Certifications & Validations

Protocol Validation

Along with the documentation needed for use, operation and maintenance that comes with every Schmucker machine, the client can request a Protocol Validation in accordance with the standards GMP and GAMP 4. This documentation provides the highest guarantee that a specific process generates a product with the pre-defined specifications and its quality attributes.

The IQ OQ validation documents and controls, by means of the Protocol of Validation, the functions, features, and operation of the specific machine.

The Protocol of Validation is prepared based on the provisions of the standards GMP (Good Manufacturing Practice) and GAMP 4 (Good Automated Manufacturing Practice) created for and used by the pharmaceutical sector.

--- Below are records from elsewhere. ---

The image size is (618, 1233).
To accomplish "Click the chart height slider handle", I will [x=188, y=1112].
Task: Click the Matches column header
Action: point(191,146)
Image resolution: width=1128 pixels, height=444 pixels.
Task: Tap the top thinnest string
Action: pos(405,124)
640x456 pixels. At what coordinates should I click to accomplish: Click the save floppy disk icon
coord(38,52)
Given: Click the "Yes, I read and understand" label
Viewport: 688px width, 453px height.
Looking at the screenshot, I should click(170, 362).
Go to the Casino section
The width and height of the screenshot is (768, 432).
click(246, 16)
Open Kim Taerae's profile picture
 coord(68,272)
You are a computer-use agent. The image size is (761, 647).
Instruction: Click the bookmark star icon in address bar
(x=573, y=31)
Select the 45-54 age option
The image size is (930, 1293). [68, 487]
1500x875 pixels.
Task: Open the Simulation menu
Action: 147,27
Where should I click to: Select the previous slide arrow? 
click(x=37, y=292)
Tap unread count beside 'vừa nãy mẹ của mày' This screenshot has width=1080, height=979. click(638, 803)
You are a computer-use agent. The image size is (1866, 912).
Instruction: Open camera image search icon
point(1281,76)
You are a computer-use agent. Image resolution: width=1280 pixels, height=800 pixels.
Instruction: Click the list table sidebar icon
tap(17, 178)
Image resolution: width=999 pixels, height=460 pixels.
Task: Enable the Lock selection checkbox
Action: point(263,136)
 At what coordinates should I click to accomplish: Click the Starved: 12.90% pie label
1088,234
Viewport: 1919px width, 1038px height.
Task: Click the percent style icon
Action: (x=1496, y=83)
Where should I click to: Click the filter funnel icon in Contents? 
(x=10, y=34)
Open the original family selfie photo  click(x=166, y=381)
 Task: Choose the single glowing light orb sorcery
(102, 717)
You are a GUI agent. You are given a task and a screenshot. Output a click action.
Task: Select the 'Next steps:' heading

A team of skilled technicians deals with all the forms for the testing the system is to undergo and the preparation of documents such as FS, DS, IQ/OQ Test Protocol.

21 CFR PART 11 OF THE FDA (documentation security)

Schmucker, which also works in the pharmaceutical and food sectors, has always given the utmost attention to issues such as quality, tracking of data and care for instrumentation that is used. This commitment is driven by the innate skill and professionalism that characterize the company, and recently by the need to meet the validation requirements of the FOOD AND DRUG ADMINISTRATION (FDA).

The FDA validates each production process and required documentation evidence that any food or drug product has followed a proper production process, in accordance with the various phases established by international standards and established norms.

The document 21 CFR part 11 specifically analyzes documentation security and requires companies that produce drugs for human use to follow certain guidelines concerning identification, tracking and authentication of documents concerning the development and production of those drugs.

The FDA requires constant filing of documents during the production phase. These documents may be inspected at any time.

The document 21 CFR part 11 therefore establishes the guidelines to be followed so that any system is able to provide the documentation and electronic signatures to ensure the possibility to verify and validate those documents, for the recognition of the operator and the printing of production documents.